We need not decide anything regarding the merits of this case. We should not resolve the difficult legal issues presented here, because there is no final judgment on all issues and all parties, and when there is one, it is likely to moot the dispute we now resolve. All the companies involved had clauses in their contracts with the government requiring the government to hold them harmless for any liabilities arising out of their operation of the rubber plant. The district court has already ordered that the *567government indemnify both Dow Chemical and the rubber companies for any money they have to pay on account of the ground contamination at issue in this litigation. The district court granted final judgment to the rubber companies against Dow Chemical, but did not grant final judgment on its order against the government. If the district court ultimately renders a judgment in accord with its order, then Dow Chemical will not owe any of its own money to anyone and so will not be entitled to contribution from the rubber companies. Although the government might step into Dow’s shoes, it will also step into the rubber companies’ shoes, so any right to contribution will disappear. This opinion on the merits of the case will therefore be moot.
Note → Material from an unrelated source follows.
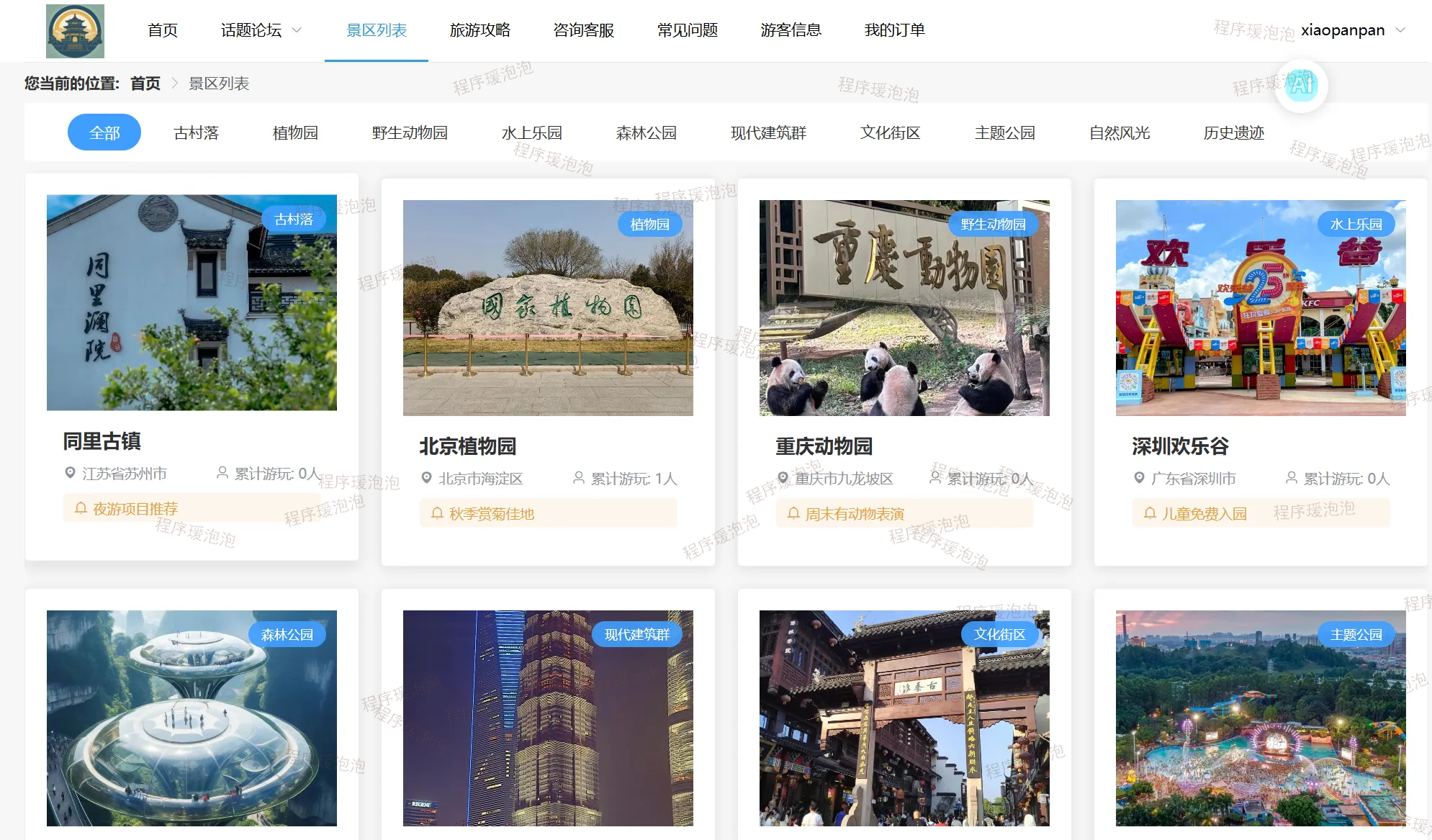Click the bell icon beside 夜游项目推荐
The image size is (1432, 840).
click(x=81, y=508)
We have previously cautioned against routine issuance of Rule 54(b) judgments. In an opinion by Judge, now Justice, Kennedy, we held that
^Judgments under Rule 54(b) must be reserved for the unusual ease in which the costs and risks of multiplying the number of proceedings and of overcrowding the appellate docket are outbalanced by pressing needs of the litigants for an early and separate judgment as to some claims or parties. The trial court should not direct entry of judgment under Rule 54(b) unless it has made specific findings setting forth the reasons for its order. Those findings should include a determination whether, upon any review of the judgment entered under the rule, the appellate court will be required to address legal or factual issues that are similar to those contained in the claims still pending before the trial court. A similarity of legal or factual issues will weight heavily against entry of judgment under the rule, and in such cases a Rule 54(b) order will be proper only where necessary to avoid a harsh and unjust result, documented by further and specific findings.
Morrison-Knudsen Co. v. Archer, 655 F.2d 962, 965 (9th Cir.1981).
Subsequently we called Morrison-Knudsen “outdated and overly restrictive.” Texaco, Inc. v. Ponsoldt, 939 F.2d 794, 798 (9th Cir.1991). But a subsequent panel cannot modify the law of this circuit by a critical remark. See United States v. Lewis, 991 F.2d 524, 526 n. 1 (9th Cir.1993). Morrison-Knudsen is the law of this circuit unless and until we overrule it en banc.
The district court order in this case did not make the specific findings and determination required by Rule 54(b) as construed by Morrison-Knudsen. We should exercise our discretion to dismiss the appeal because, based on the district court’s already issued order, if the case proceeds to final judgment in district court, and that judgment stands, we shall never have to decide the issue now before us.
I respectfully disagree with the majority’s resolution of the substantive issue in this ease as well. Dow Chemical did not establish that the rubber companies “arranged” for anything. They were agents of the United States doing exactly what they were told in a government facility with government-owned materials. We might as well impose environmental liability on those who served in the Army during World War II for the lead bullets they left in the soil.